Moves by all shades of unionism to form a single political grouping has failed to have the desired effect in Belfast City Council as Sinn Fein, the SDLP and Alliance combined to close the loophole which would have allowed the somewhat cynical gesture to alter the numbers of elected representatives for each party ahead of the running of d’hondt on Thursday evening.

Of course, the option is still there for the UUP, PUP and former UDP- now Independent- Frank McCoubrey to join the DUP to maximise that party’s numbers ahead of Thursday’s meeting….

  • JohnM

    Haha. Well done Alliance.

  • Thats always possible of course but it might prove counter-productive with other council chairmanships coming up in other councils.
    Will unionists see sense and realise that Belfast is no longer a unionist citadel or will it retaliate by blocking non-unionist candidates in other councils?
    They are between the proverbial rock and a proverbial hard place.

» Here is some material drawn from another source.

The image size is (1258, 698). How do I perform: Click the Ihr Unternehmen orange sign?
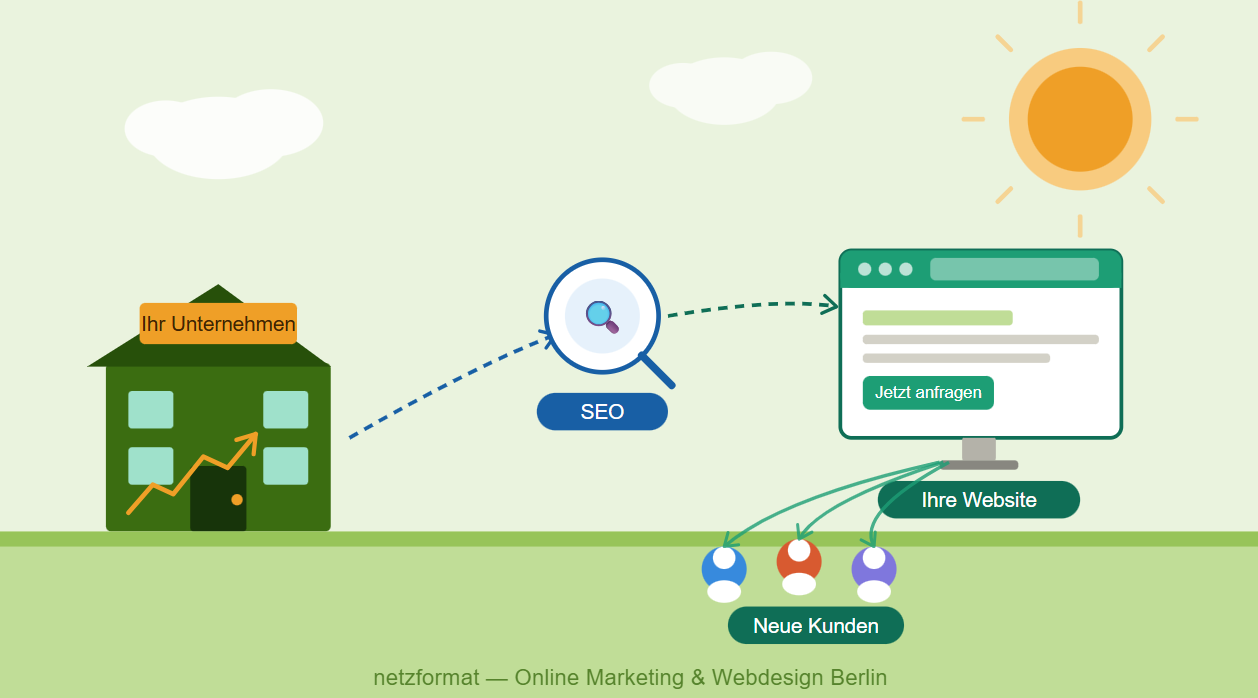218,324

  • So who’s going to be Lord Mayor in Belfast? Seems it’s SF’s turn – will it be Máírtín Ó Muilleoir?

  • lamhdearg

    what happened to the other six votes

  • Chris Donnelly

    Concubhar
    He’d make an excellent Mayor, and certainly would be the best choice for Sinn Fein.

  • Obelisk

    I’m not quite sure who Unionists are going to block in other councils that they aren’t blocking already where they can.

    If the other councillors opt to jump ship for the DUP, then that is of course their own personal choice and something you can’t argue with.

    In the case of the UUP councillors, could anyone really blame them? After all, the very fact that this option was even pursued, that these councillors were willing to subsume their party identity into the DUP (and what would BCUG have been otherwise except the DUP writ large), surely this is the final nail in the relevance of the UUP in Belfast.

  • lamhdearg

    chris
    any links to which Alliance councilers voted.

  • OneNI

    Bel Tel 16 May

    “The UUP will not be forming a pact with the DUP, end of story,” said veteran councillor Bob Stoker

    “We have not formally discussed it yet, but sounding |out other members, it is unlikely to happen.” With just three elected members returned, the UUP will not be entitled to membership on any of the council’s six committees.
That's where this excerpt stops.